The practice of science is often misunderstood, because debate and attempts to refute the claims of other scientists are in themselves the very fundament of honest science. Honest science is what Konrad Lorenz referred to when he said that the first thing he did when he arose in the morning was to discard a pet hypothesis. Scientists must not only defend their own work but must cast a doubting eye on every other piece of work, because that is the way science works and proceeds. Debate and dissent are the very food of scientists; there is no clear unclogged path to the truth.
So we are faced with science and a scientific community that may take decades before they can agree that, yes indeed, we do have a real problem with global warming. But that is only the start of the problem. The challenge of what to do then faces us, and of course we all know that the resolution of the global warming threat will probably bring about more radical social change - not all of it desirable - than all the Left prescriptions collected in the world's libraries.
So what should the Left do? Well, the last thing they should do is pretend that coalitions and alliances have meaning any longer, with regard to traditional left concerns. For it is abundantly clear that, foggy and unresolved as it is right now, the broad Green message is the only sufficient one being offered. Green thought and principles have been described in different ways, but it seems quite obvious to me that the originality of Green thought arises from the combination or convergence of two strands: the first strand is the social justice strand that gave rise to the movements I mentioned earlier, and the second strand is the ecological strand which enlarged the body of concern to include the entire natural world. In other words, the ecological paradigm subsumes all the concerns of traditional movements for progressive or radical social change. By this token, ecological or Green politics is the only politics of survival extant.

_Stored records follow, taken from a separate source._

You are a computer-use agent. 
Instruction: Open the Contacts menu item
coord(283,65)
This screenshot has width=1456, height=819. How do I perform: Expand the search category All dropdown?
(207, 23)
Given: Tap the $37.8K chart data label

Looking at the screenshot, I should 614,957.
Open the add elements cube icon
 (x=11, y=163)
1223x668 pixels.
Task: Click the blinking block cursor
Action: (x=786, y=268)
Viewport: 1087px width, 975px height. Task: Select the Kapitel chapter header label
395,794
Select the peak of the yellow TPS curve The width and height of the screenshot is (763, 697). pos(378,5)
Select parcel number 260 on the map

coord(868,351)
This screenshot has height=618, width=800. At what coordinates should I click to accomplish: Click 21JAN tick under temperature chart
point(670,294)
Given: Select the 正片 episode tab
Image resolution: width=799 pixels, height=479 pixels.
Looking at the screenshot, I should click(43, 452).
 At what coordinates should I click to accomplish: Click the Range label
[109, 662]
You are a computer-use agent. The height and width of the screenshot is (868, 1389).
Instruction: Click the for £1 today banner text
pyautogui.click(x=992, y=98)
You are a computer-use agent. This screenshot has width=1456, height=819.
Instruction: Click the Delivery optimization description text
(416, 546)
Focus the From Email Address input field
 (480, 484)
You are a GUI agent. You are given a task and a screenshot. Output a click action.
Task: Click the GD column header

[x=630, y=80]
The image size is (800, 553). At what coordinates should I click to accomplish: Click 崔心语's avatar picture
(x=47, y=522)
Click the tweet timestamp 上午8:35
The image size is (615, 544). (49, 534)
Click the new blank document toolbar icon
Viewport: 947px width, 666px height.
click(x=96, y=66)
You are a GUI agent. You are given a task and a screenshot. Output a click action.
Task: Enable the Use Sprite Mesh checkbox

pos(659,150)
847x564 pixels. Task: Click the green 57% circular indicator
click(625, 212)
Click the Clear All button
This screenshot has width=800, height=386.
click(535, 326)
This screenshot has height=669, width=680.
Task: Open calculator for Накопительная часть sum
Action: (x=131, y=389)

It is a fact - observed by others more prestigious than myself - that the traditional Left has contributed almost nothing to the ecological debate. Early on it was hostile - and I can attest to this personally - to environmentalism in general because it thought environment was simply the bourgeoisie protecting their backyards and pretty birds and because they rejected the environmental opposition to continued economic growth which they, as an article of faith, thought was needed to end poverty. Little did they know. Later on, when it realized that capitalism depends upon growth, and that growth produces inequity and poverty, they then said: well if capitalism is bad, then growth must be bad too! A remarkable insight but a bit late.
So the only honest recommendation I can make to the progressive Left is to close up shop, join the Green movement, bring your beliefs, values and insights, Left or otherwise, into the wider Green community rather than keeping them captive in a marginal, ever narrowing discussion group with the same faces, and dedicate yourselves to the most important thing worth doing today: saving the planet.